:: TEXTAUSZUG ::
-*-*-

Die Einsichten der Naturwissenschaftler sind klar und nicht zu widerlegen. Sie verweisen zu Recht darauf, dass es auf einem begrenzten Planeten mit begrenzten Ressourcen nun einmal nicht unbegrenztes Wachstum und fortdauernden Ressourcenverbrauch geben könne. Drei Erden, so die Wachstumskritiker, brauche man, wenn die Menschheit noch hundert Jahre so weitermache. Da es die offensichtlich nicht gebe, müsse man sofort umkehren, weil sonst die Schäden, die der Mensch diesem Planeten zufüge, nicht wiedergutzumachen seien.

Auch die menschliche Bevölkerung, das scheint aus naturwissenschaftlicher Sicht ebenso offensichtlich, könne nicht unbegrenzt weiterwachsen. Ob der Planet mehr als zehn Milliarden Menschen verkraften kann, ist zumindest eine sehr offene Frage. Doch auch mit dieser Feststellung ist nichts gewonnen. Wer soll und muss sich anpassen? Um diese Frage geht es, und sie ist nicht leicht zu beantworten. Westlich-nördliche Vorstellungen davon, wie man »die Entwicklungsländer« davon »überzeugt«, in geringerem Maße auf Bevölkerungswachstum zu setzen, sind jedenfalls völlig fehl am Platz. Auch hier kann man den ärmeren Ländern nicht verweigern, das zu tun, was die entwickelten Länder vorgemacht haben, nämlich genau den Zeitpunkt anzustreben, bei dem sich das Bevölkerungswachstum abflacht, weil ein gewisser Lebensstandard erreicht wurde.

-*-*-

:: ROHDATEN ::
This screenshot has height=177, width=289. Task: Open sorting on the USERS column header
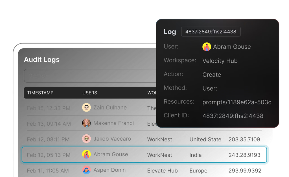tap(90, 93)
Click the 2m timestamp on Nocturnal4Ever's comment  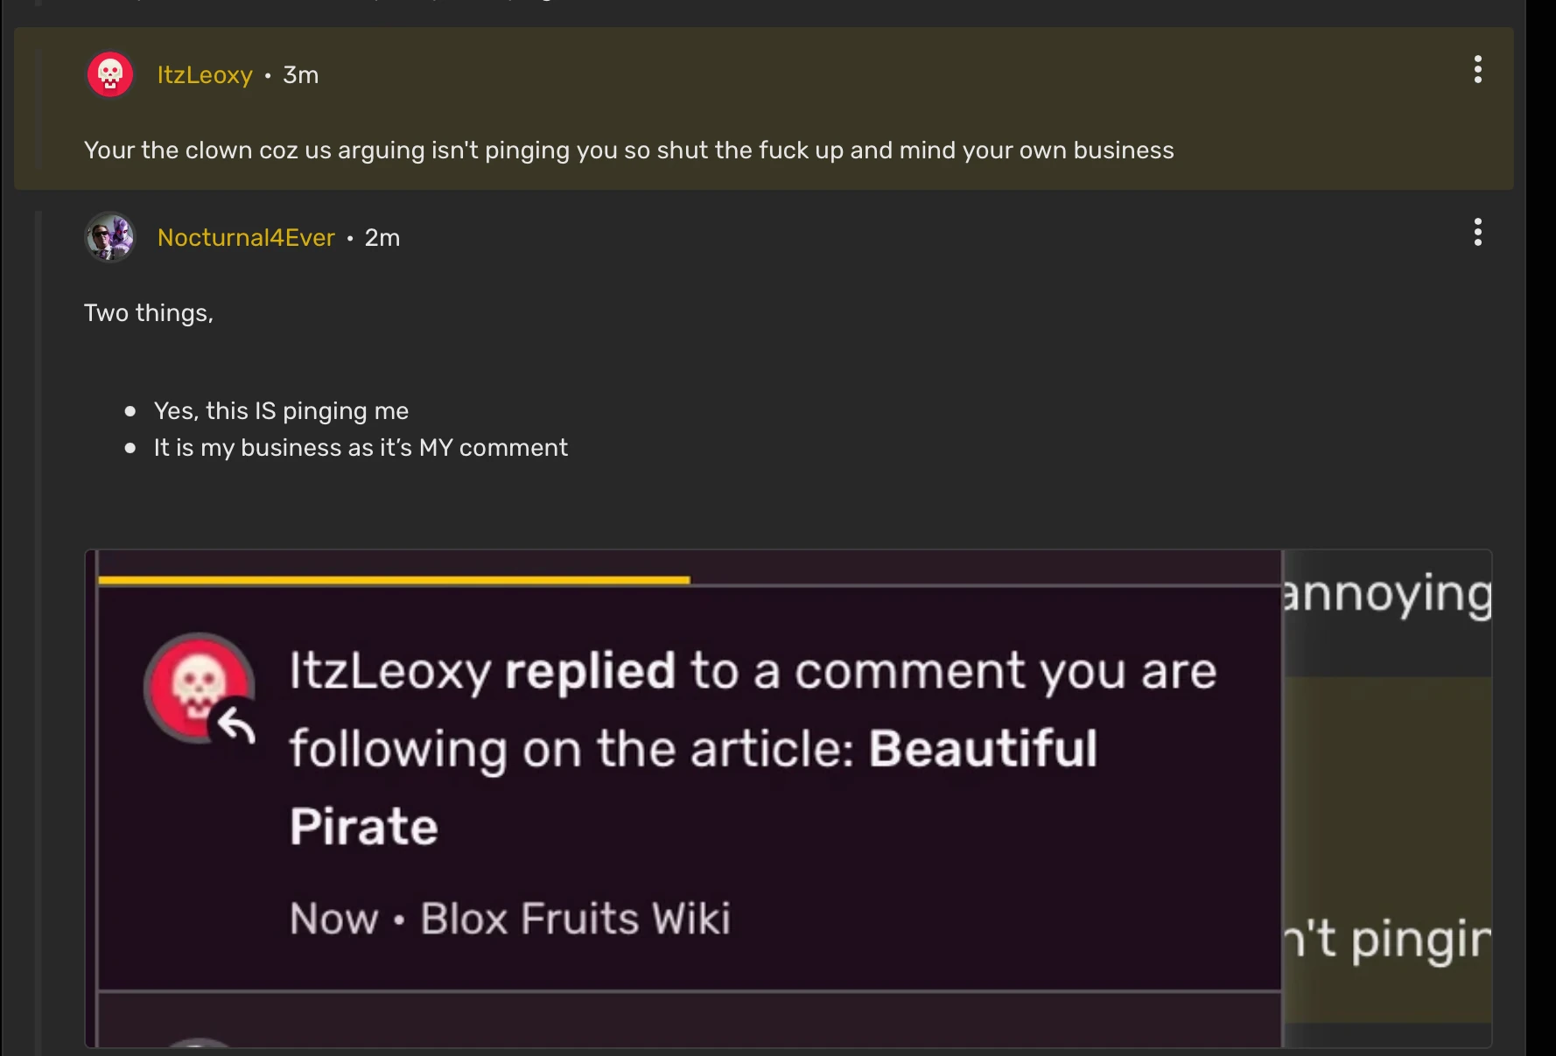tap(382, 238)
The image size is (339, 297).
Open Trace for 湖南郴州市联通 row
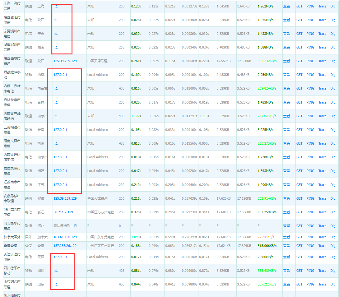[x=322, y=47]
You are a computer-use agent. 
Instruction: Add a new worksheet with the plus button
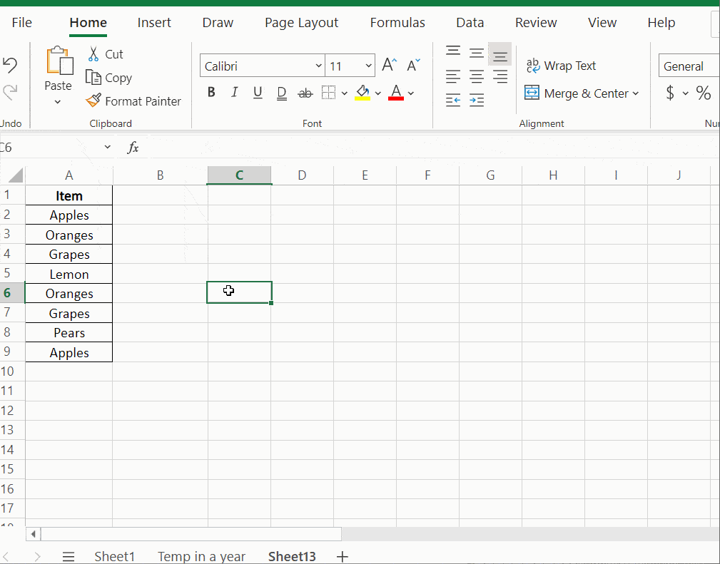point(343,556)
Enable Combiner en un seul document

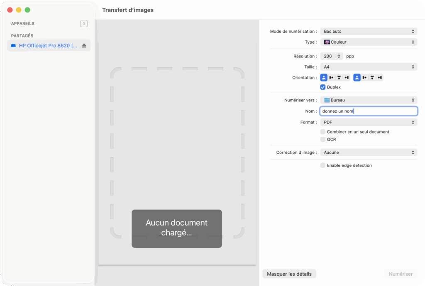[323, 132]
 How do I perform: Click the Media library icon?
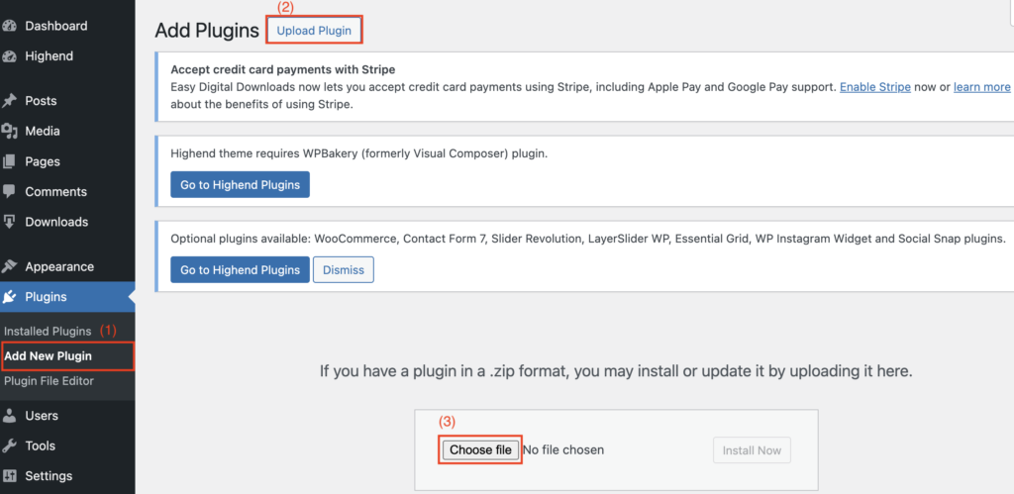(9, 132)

-*-*-

:: AUFGABENZIEL ::
Tippen Sie den Textauszug über Wachstum und Bevölkerung vollständig und ohne jede Änderung ab. Die Auflistung wird für die Bearbeitung nicht benötigt.

:: LÖSUNG ::
Die Einsichten der Naturwissenschaftler sind klar und nicht zu widerlegen. Sie verweisen zu Recht darauf, dass es auf einem begrenzten Planeten mit begrenzten Ressourcen nun einmal nicht unbegrenztes Wachstum und fortdauernden Ressourcenverbrauch geben könne. Drei Erden, so die Wachstumskritiker, brauche man, wenn die Menschheit noch hundert Jahre so weitermache. Da es die offensichtlich nicht gebe, müsse man sofort umkehren, weil sonst die Schäden, die der Mensch diesem Planeten zufüge, nicht wiedergutzumachen seien.

Auch die menschliche Bevölkerung, das scheint aus naturwissenschaftlicher Sicht ebenso offensichtlich, könne nicht unbegrenzt weiterwachsen. Ob der Planet mehr als zehn Milliarden Menschen verkraften kann, ist zumindest eine sehr offene Frage. Doch auch mit dieser Feststellung ist nichts gewonnen. Wer soll und muss sich anpassen? Um diese Frage geht es, und sie ist nicht leicht zu beantworten. Westlich-nördliche Vorstellungen davon, wie man »die Entwicklungsländer« davon »überzeugt«, in geringerem Maße auf Bevölkerungswachstum zu setzen, sind jedenfalls völlig fehl am Platz. Auch hier kann man den ärmeren Ländern nicht verweigern, das zu tun, was die entwickelten Länder vorgemacht haben, nämlich genau den Zeitpunkt anzustreben, bei dem sich das Bevölkerungswachstum abflacht, weil ein gewisser Lebensstandard erreicht wurde.